Enfin, la décision du 26 mai 2021 par laquelle le tribunal de district de La Haye a enjoint à la Royal Dutch Shell de réduire ses émissions de gaz à effets de serre ouvre la voie aux contentieux mettant en cause les entreprises les plus émettrices. Plusieurs collectivités territoriales, parmi lesquelles les villes de Paris et New York et plusieurs associations ont déjà assigné en justice le groupe pétrolier Total devant le tribunal judiciaire de Nanterre le 28 janvier 2021. Alors que la CJUE semble avoir fermé la porte aux contentieux climatiques au niveau de l’union européenne[3] et que la CEDH ne s’est pas encore prononcée sur des affaires pendantes[4], tous ces jugements  nationaux sont observés sur la scène juridique mondiale et y alimentent un dialogue des juges d’ampleur inédite. Plus que jamais, l’injonction lancée par le poète antillais Edouard Glissant « Agis dans ton lieu, pense avec le monde ! » est d’actualité.

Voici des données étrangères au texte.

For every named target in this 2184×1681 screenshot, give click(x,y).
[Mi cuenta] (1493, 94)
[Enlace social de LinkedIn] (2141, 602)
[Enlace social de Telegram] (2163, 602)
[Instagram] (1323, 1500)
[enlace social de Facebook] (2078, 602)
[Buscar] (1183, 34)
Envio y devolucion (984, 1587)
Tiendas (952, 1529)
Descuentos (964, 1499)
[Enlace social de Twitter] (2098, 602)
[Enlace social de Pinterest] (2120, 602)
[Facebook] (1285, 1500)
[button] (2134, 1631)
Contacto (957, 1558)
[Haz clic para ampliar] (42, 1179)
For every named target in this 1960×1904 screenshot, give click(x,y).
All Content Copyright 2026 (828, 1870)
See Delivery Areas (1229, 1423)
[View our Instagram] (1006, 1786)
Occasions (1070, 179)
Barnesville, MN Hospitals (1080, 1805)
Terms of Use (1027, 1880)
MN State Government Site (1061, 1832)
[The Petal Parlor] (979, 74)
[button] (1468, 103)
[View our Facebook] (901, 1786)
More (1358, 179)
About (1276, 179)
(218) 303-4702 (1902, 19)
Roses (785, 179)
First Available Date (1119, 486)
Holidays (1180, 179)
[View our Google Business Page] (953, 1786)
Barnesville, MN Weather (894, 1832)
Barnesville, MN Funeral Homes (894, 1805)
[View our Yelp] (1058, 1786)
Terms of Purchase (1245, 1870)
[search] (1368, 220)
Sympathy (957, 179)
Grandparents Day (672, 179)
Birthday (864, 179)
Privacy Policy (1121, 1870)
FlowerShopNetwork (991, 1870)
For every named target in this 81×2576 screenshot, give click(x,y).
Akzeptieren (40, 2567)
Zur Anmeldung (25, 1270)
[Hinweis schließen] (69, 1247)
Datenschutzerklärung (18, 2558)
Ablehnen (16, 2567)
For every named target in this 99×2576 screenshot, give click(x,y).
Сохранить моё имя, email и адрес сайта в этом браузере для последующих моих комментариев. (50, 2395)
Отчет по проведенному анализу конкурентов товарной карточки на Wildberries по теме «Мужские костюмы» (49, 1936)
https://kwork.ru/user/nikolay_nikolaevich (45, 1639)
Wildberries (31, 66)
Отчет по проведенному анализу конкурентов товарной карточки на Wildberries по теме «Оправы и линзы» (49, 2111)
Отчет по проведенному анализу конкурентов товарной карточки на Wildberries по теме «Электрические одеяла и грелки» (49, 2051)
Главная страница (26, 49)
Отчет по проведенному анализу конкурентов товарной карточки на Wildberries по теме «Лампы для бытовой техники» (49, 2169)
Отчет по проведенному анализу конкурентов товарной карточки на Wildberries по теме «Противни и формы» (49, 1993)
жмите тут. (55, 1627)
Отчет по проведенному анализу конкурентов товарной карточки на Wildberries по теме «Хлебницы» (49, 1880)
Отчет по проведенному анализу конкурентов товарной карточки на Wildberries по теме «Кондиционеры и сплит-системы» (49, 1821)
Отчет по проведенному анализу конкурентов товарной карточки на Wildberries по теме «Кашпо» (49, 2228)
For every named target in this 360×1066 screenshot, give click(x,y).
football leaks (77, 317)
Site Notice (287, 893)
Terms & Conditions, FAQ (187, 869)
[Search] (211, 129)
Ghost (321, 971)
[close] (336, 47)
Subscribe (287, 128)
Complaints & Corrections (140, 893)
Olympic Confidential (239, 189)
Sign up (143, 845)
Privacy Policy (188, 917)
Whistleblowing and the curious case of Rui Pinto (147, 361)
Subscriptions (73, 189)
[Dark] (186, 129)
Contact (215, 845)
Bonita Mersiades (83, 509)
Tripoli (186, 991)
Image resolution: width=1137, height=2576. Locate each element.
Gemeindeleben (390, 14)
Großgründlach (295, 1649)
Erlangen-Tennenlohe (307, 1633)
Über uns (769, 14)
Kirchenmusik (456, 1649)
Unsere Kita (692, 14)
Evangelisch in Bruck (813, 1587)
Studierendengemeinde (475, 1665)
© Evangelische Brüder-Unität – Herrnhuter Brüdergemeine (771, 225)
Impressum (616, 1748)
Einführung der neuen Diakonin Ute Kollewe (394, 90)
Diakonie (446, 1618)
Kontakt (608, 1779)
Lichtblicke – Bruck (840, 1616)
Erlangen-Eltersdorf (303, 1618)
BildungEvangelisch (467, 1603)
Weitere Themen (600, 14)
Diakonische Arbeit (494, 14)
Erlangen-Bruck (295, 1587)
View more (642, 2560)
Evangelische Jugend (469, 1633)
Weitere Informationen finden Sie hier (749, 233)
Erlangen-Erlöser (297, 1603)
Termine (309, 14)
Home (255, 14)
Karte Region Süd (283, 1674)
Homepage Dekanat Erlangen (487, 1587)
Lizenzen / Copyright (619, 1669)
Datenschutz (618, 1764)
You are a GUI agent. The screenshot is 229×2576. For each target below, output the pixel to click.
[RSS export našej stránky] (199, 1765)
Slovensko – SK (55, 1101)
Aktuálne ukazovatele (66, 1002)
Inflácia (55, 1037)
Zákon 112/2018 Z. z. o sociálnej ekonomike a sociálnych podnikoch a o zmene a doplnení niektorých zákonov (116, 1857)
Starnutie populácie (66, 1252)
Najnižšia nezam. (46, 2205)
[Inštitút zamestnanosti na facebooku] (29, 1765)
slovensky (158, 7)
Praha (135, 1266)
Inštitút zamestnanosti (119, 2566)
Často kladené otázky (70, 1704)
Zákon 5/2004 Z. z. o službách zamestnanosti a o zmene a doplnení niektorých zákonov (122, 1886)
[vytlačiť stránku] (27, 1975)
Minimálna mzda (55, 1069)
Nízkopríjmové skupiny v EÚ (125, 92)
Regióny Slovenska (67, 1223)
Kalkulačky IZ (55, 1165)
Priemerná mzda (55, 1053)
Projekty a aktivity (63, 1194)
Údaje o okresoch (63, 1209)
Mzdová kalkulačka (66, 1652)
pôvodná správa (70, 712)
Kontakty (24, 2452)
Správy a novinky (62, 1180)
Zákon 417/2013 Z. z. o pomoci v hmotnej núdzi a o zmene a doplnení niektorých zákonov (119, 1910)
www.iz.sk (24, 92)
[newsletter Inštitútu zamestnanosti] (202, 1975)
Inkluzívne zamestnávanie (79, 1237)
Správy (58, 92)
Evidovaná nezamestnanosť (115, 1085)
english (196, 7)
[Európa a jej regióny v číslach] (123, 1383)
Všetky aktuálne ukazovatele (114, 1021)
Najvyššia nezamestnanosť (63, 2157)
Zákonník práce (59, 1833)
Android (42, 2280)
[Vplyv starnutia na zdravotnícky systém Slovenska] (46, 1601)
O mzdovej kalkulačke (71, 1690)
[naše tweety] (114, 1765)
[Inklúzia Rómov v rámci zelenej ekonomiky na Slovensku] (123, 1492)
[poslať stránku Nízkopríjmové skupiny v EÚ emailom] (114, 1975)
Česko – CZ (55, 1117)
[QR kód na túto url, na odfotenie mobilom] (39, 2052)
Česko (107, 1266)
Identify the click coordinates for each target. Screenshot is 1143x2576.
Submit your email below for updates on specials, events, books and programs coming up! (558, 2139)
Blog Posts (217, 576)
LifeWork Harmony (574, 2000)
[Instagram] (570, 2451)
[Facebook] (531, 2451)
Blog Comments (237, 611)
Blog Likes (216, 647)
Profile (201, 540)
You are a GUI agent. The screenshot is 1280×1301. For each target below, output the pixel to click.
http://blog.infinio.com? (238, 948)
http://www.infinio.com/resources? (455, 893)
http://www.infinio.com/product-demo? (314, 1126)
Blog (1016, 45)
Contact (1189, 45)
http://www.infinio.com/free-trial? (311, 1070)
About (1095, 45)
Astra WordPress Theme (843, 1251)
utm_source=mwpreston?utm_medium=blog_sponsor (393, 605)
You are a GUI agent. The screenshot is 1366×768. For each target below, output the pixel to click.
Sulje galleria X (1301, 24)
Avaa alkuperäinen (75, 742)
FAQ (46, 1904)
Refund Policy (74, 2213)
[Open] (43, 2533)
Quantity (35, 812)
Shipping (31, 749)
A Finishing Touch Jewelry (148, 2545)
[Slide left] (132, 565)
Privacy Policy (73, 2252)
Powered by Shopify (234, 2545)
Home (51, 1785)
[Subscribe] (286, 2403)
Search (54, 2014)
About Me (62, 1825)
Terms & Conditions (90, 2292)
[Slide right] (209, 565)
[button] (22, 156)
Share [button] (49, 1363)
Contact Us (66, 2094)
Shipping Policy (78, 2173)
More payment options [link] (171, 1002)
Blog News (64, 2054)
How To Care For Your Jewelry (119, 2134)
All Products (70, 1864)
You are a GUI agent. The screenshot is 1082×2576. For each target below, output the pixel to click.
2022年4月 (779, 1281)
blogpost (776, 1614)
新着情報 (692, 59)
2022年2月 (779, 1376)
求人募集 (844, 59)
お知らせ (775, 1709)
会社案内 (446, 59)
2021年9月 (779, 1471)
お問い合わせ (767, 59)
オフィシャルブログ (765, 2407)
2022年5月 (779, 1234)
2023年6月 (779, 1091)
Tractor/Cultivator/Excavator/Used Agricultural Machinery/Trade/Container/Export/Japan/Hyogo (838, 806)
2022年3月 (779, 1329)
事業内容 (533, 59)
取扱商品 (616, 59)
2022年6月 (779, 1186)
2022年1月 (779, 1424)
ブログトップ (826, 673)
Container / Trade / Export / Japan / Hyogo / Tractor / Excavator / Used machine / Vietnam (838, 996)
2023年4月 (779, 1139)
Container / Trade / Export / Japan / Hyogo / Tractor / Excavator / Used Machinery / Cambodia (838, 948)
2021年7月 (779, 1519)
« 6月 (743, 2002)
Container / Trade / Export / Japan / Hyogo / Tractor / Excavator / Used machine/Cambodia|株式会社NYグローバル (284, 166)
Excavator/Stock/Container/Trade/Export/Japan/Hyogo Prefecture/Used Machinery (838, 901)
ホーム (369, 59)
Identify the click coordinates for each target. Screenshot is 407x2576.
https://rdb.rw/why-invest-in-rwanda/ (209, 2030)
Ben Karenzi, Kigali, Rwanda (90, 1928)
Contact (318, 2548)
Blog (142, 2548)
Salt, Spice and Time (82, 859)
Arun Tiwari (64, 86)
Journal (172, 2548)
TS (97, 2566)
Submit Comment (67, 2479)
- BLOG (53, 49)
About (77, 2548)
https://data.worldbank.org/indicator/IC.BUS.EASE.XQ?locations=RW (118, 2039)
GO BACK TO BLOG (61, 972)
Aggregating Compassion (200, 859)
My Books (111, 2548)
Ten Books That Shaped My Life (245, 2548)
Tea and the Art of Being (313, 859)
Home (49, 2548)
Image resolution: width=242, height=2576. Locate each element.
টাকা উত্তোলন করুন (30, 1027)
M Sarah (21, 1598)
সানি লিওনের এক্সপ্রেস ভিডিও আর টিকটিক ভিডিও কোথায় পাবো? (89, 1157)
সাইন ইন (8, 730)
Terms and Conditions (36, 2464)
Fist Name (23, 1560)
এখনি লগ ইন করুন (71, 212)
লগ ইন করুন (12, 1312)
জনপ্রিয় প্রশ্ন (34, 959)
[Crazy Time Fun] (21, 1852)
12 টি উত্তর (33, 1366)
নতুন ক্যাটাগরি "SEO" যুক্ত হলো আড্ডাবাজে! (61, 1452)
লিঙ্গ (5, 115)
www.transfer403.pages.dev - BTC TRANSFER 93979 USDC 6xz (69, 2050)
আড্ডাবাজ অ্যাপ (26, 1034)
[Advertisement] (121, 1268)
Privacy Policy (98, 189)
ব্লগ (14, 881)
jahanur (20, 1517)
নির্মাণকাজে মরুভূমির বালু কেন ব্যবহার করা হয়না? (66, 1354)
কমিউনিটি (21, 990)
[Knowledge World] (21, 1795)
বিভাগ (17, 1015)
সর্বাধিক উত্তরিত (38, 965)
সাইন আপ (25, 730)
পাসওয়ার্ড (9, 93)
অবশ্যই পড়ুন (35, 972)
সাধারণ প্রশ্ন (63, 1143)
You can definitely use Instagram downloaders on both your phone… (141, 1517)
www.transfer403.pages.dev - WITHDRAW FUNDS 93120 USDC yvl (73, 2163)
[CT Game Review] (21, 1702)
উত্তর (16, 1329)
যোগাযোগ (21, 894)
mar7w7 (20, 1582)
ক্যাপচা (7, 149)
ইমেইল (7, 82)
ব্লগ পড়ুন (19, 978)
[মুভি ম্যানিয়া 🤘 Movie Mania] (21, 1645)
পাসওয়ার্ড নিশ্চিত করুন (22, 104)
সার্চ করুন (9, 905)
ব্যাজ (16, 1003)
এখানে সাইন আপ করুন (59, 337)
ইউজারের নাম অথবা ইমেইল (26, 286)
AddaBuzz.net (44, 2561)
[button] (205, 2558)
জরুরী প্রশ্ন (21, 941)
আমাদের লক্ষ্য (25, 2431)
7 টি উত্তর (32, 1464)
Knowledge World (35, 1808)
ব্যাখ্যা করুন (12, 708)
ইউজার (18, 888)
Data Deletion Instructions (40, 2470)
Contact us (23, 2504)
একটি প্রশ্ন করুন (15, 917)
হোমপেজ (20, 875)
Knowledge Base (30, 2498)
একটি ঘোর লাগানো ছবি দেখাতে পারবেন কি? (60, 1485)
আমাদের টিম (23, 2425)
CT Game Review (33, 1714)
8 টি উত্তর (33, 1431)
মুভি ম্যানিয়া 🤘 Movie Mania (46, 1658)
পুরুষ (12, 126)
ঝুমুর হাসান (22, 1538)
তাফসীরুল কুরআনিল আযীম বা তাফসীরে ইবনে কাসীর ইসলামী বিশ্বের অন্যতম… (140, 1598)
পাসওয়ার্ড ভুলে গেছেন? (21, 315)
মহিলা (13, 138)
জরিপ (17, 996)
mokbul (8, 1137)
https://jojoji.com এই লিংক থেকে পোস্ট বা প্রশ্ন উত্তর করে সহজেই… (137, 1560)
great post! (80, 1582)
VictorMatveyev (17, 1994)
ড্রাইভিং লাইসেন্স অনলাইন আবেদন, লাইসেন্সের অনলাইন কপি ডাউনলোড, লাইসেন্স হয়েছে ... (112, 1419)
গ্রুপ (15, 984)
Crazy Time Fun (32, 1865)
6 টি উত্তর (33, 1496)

Si, dans cette effervescence, notre métier en paraît d’autant plus passionnant, il comporte aussi des responsabilités. La première d’entre elle est de reconnaître la limite où cesse le droit et où commence la politique. Certains combats se mènent hors des tribunaux, et notre deuxième responsabilité est celle de citoyens, ne pouvant nous abstenir de prendre position sur ces questions. Notre troisième responsabilité découle des précédentes : c’est celle de se former afin de mesurer à leur juste acuité les enjeux portés devant nous. La téléconférence organisée par le Conseil d’Etat le 11 janvier 2022, sur le changement climatique par V. Masson-Delmotte, membre du GIEC, était un premier pas. Il paraît indispensable d’aller plus loin et d’organiser un véritable module de formation initiale et continue pour l’ensemble des conseillers des TA et CAA. Telle pourrait être une proposition syndicale pour l’année 2023 !

Catherine Laporte, magistrate administrative honoraire


[1] Cour constitutionnelle allemande, Loi fédérale de protection du climat (BundesKlimaschutzgesetz), 24 mars 2021

[2] La Haye, division du droit civil, 9 oct. 2018, État des Pays-Bas c. Fondation Urgenda, n° 200.178.245/01

[3] Cour de justice de l’Union européenne, 25 mars 2021, C-565/19 Armando Ferrão Carvalho e.a./ Parlement et Conseil “The People’s Climate Case”

[4] Duarte Agostinho et autres c.Portugal et 32 autres états ; Verein Klimaseniorinnen Schweiz et autres c. Suisse ; Carême c. France.